• _Source document_

--*--

COA Opinion: DNRE's littoral jurisdiction limited to ordinary high water mark

In Burleson v. Department of Environmental Quality, the Court of Appeals, in a divided decision, held that the Michigan Department and Natural Resources and Environment's ("DNRE") jurisdiction over the land surrounding and below the Great Lakes under the Great Lakes Submerged Lands Act ("GLSLA") is limited to the ordinary high water mark defined by the international Great Lakes datum of 1955. The court concluded that the DNRE's contention that it was entitled to exercise jurisdiction over all lands that were at some time submerged under the Great Lakes "strains credulity and good sense."

Judge Gleicher dissented.

The case arose after the DNRE (then known as the Department of Environmental Quality)refused to issue a permit to allow Bobby Burleson to build a house on Lake Michigan property because he did not apply for an additional permit under the GLSLA. Burleson disputed that the DNRE had jurisdiction over his property because it is above the ordinary high water mark for Lake Michigan. The DNRE issued a declaratory ruling that it's jurisdiction under under the GLSLA extended to cover Burleson's property because, at least back in 1987, a significantly greater portion of the property was submerged. According to the DNRE, this portion of the property falls within the lakeward side of the "natural ordinary high water mark" which is different from the ordinary high water mark determined by elevation in the GLSLA.

The trial court affirmed the DNRE's position, and Burleson obtained leave to appeal to the Court of Appeals.

The Court of Appeals noted that the GLSLA references both the "natural ordinary high water mark" which is not defined and the "ordinary high water mark" which is defined as a particular elevation for each Great Lake. The GLSLA limits the DNRE's jurisdiction to land to the lakeward side of the natural ordinary high water mark, then immediately defines "ordinary high water mark." The court reasoned that "natural ordinary high water mark" refers to the ordinary high water mark unaltered (i.e. elevation) unaltered by human activity.

Disclaimer: Warner Norcross & Judd LLP represented the successful Petitioner/Appellant Bobby Burleson in this matter.

--*--

• _Data block_

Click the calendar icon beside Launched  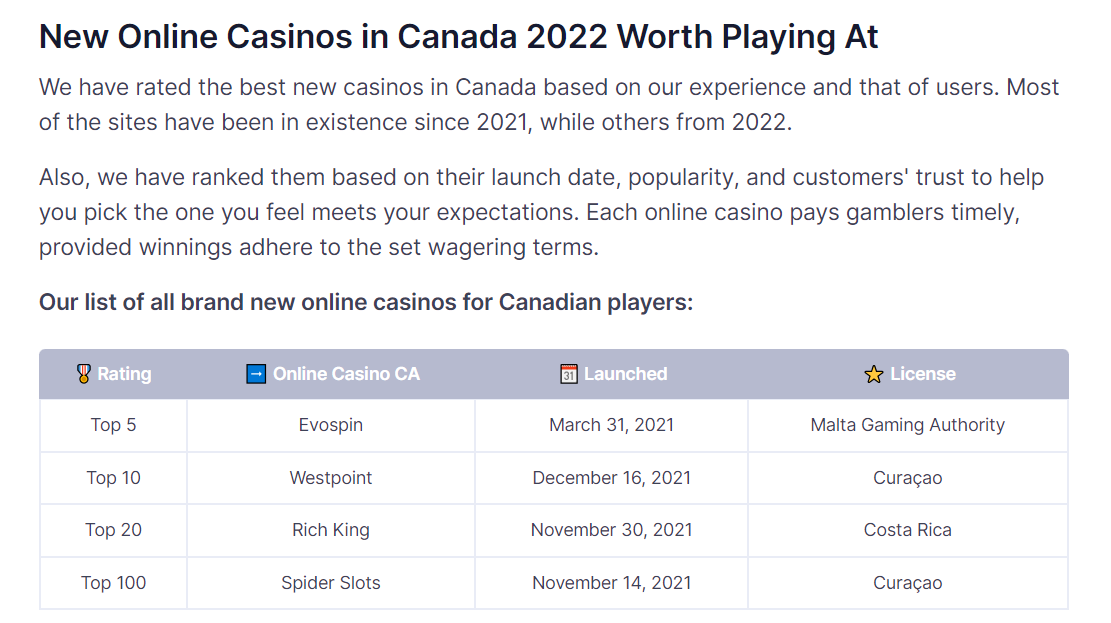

--*--

• _Tasks to carry out_
1. Copy the passage of the Burleson case summary starting at "In Burleson v." and ending at "Judge Gleicher dissented.".
2. Based on the Burleson case summary, say yes or no to each statement below, and quote the exact words of the summary that settle it.
(a) The Court of Appeals reached its decision unanimously.
(b) The trial court sided with the DNRE.
(c) The GLSLA defines the "natural ordinary high water mark."

• _Exercise answers_
1.
In Burleson v. Department of Environmental Quality, the Court of Appeals, in a divided decision, held that the Michigan Department and Natural Resources and Environment's ("DNRE") jurisdiction over the land surrounding and below the Great Lakes under the Great Lakes Submerged Lands Act ("GLSLA") is limited to the ordinary high water mark defined by the international Great Lakes datum of 1955. The court concluded that the DNRE's contention that it was entitled to exercise jurisdiction over all lands that were at some time submerged under the Great Lakes "strains credulity and good sense."

Judge Gleicher dissented.

2.
(a) No: "in a divided decision"
(b) Yes: "The trial court affirmed the DNRE's position"
(c) No: "which is not defined"